YOUR OBJECTIVE: Give exactly the lines from the one that contains "Click the purple square legend marker" through the end of the entries below, both included; the pictures stay out.

EXERCISE DATA:

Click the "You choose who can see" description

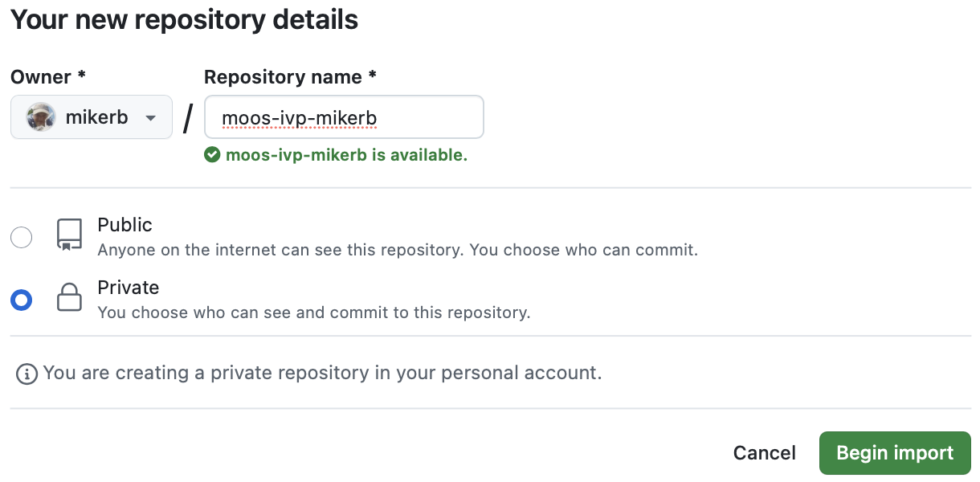pos(314,312)
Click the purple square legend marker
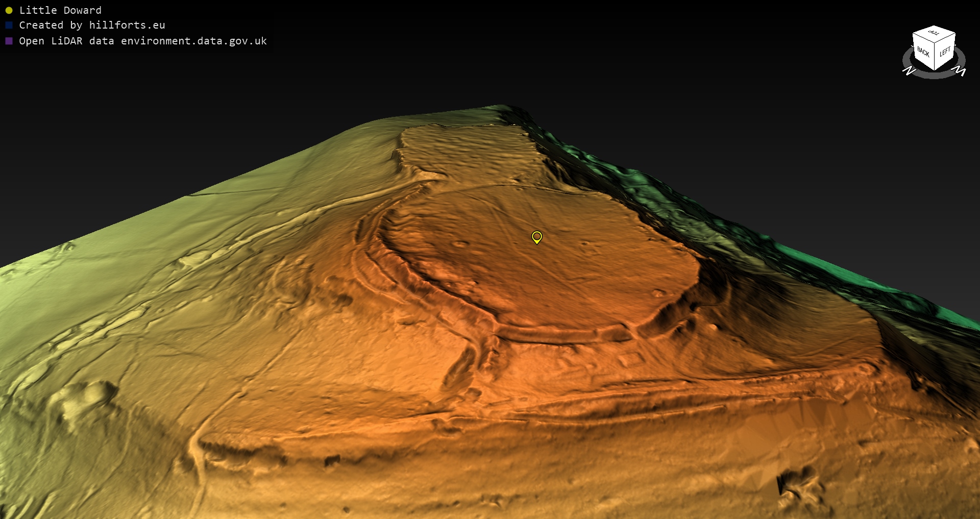980x519 pixels. coord(9,41)
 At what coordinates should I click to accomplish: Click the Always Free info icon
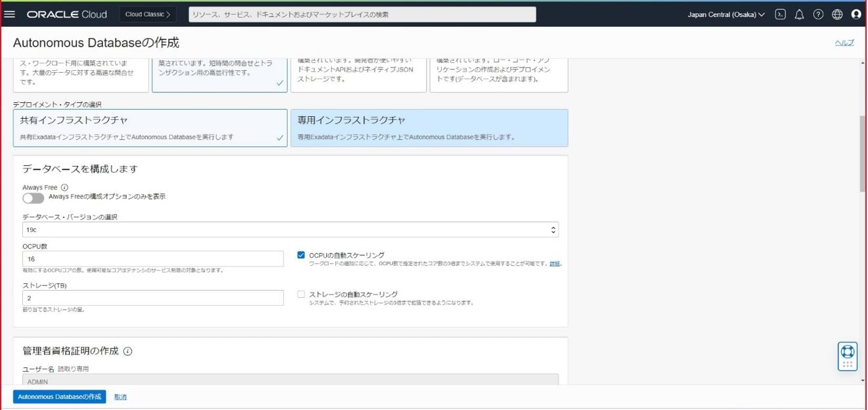[x=64, y=187]
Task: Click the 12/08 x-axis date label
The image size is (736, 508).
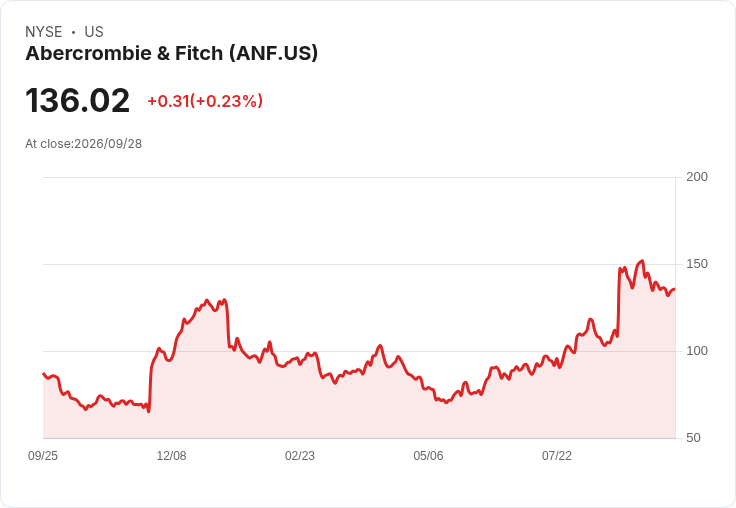Action: (x=171, y=455)
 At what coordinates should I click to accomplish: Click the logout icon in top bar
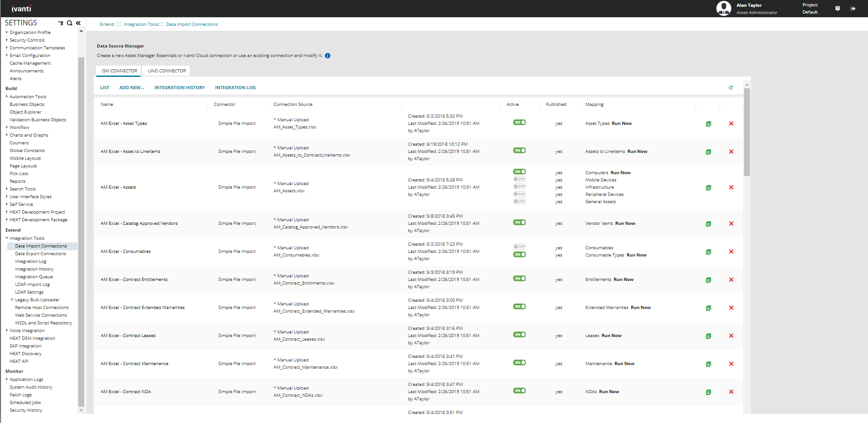pos(853,9)
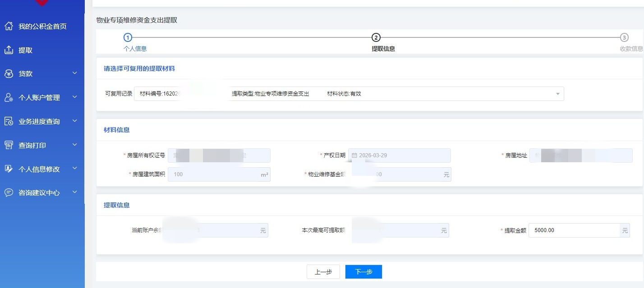Image resolution: width=644 pixels, height=288 pixels.
Task: Open 我的公积金首页 menu item
Action: 42,26
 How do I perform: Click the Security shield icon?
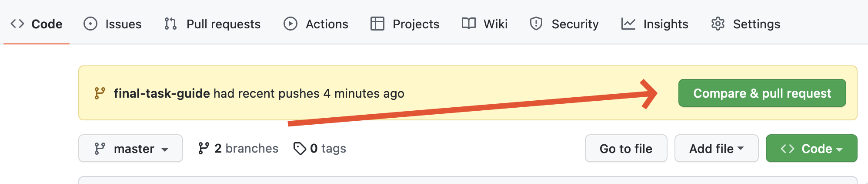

ANSWER TO THE PROBLEM:
Click the purple square legend marker
980x519 pixels. coord(9,41)
 At what coordinates should I click to accomplish: Click the Always Free info icon
[x=64, y=187]
Task: Click the 12/08 x-axis date label
The image size is (736, 508).
Action: (x=171, y=455)
 At what coordinates should I click to accomplish: Click the logout icon in top bar
pos(853,9)
Image resolution: width=644 pixels, height=288 pixels.
Task: Open 我的公积金首页 menu item
Action: 42,26
 How do I perform: Click the Security shield icon?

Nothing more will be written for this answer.